Note: Advanced users: mess with the multiplier if you know how you like to periodize. I based mine off of common well reviewed programs. See Tab 2, where I manipulated my generic program to exactly fit Wendler’s 5/3/1 as a proof of concept. Any progressive overload program follows the basic principles upon which my program is built.

  1. Let’s get started! Now you have 4 weeks of progressive overload planned for whichever exercises you chose. These exercises should be planned for different days ideally, but there’s no huge issue with combining two into a workout. After warming up, do your first set. Stick to the number of prescribed reps. Do your second set, again don’t get carried away and make sure to stick to the numbers. The 3rd and final set is an AMRAP set.

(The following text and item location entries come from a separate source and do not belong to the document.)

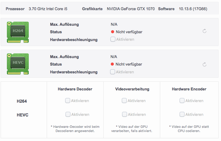
Task: Click the Hardware Decoder column header
Action: (x=75, y=89)
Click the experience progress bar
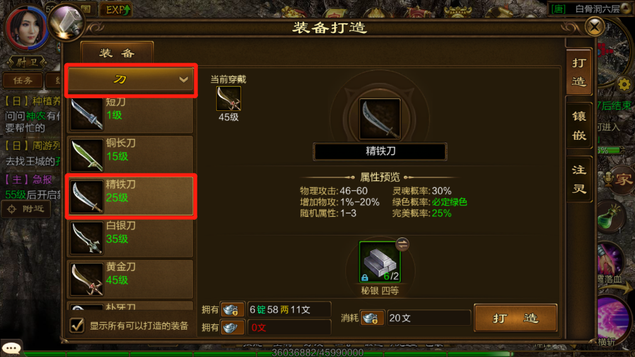635x357 pixels. 317,353
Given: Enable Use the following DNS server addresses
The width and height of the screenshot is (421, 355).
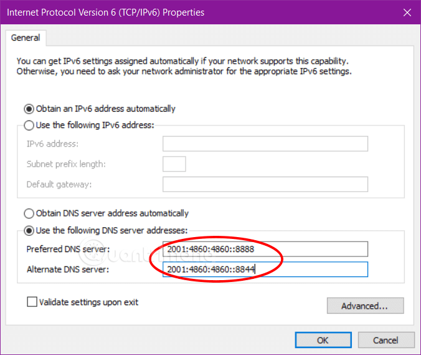Looking at the screenshot, I should tap(29, 230).
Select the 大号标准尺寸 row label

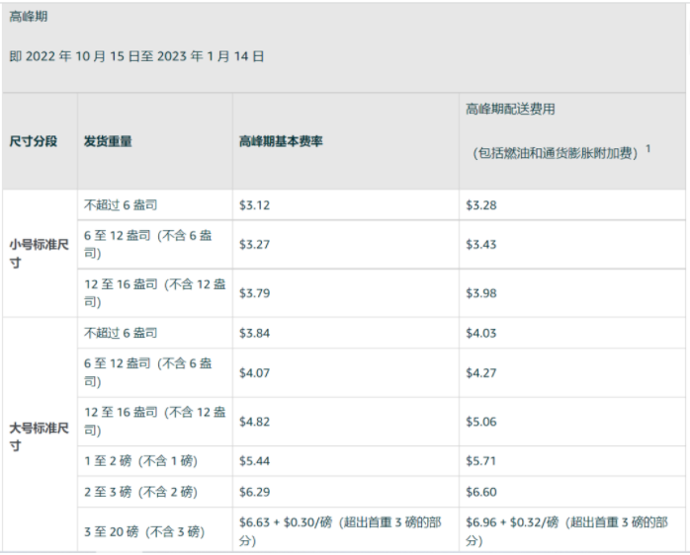point(39,437)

Put that weight on the bar and do as many reps as you can til your muscles give out on you. AMRAP stands for ‘as many reps as possible.’ Now go do some assistance work or cardio according to your preferred methods.

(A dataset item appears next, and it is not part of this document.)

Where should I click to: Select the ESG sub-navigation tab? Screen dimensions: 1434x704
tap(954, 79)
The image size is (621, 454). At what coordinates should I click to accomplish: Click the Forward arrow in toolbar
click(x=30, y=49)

  2. If you hit the minimum reps for an exercise all four weeks, up your 1RM by 10 pounds for that exercise and do it again. This is what makes it progressive overload. The weights get heavier month after month and you get stronger month after month. Plain and simple.

Talking points:

  • This is great way to easily remain accountable in the gym. There are guys who go into the gym and give 100% all the time and don’t get any stronger just because they aren’t increasing their work load or intensity.
  • If you can only make it into the gym for 25-30 minutes, this will give you a specific goal and will cause you to continue to make progress regardless of how the gym is prioritized in your life at the given time.
  • For the Wendler 5/3/1 proof of concept, week 1 is actually the deload. If you use that as your template, start on week 2.
  • The section below ‘starting maxes’ shows what your projected 1RM is on the basis of how far you surpassed the goal set on week 4. It DOES NOT mean that should be your starting max for the next round. Only if you failed to reach your goal reps should you recalculate. Otherwise, add 10 pounds and continue.
  • If you work in kilograms, that’s fine this translates perfectly well. Add 4-5kg after a successful 4 week round.
  • Drawbacks: The weights get really skewed outside of the 10 rep range. Also clearly this isn’t a comprehensive training program. It’s probably not appropriate for many exercises such as db curls or bar hangs or calves or shrugs

PLEASE let me know if I didn’t explain anything clearly or if you have suggestions on how to improve the spreadsheet.


Cool! I just finished my own 12-14 week template. Can’t wait to compare notes along the way man!


Looks nice and straightforward! Zoho doesn’t let me save the file on my phone though, any chance of a Google Docs link?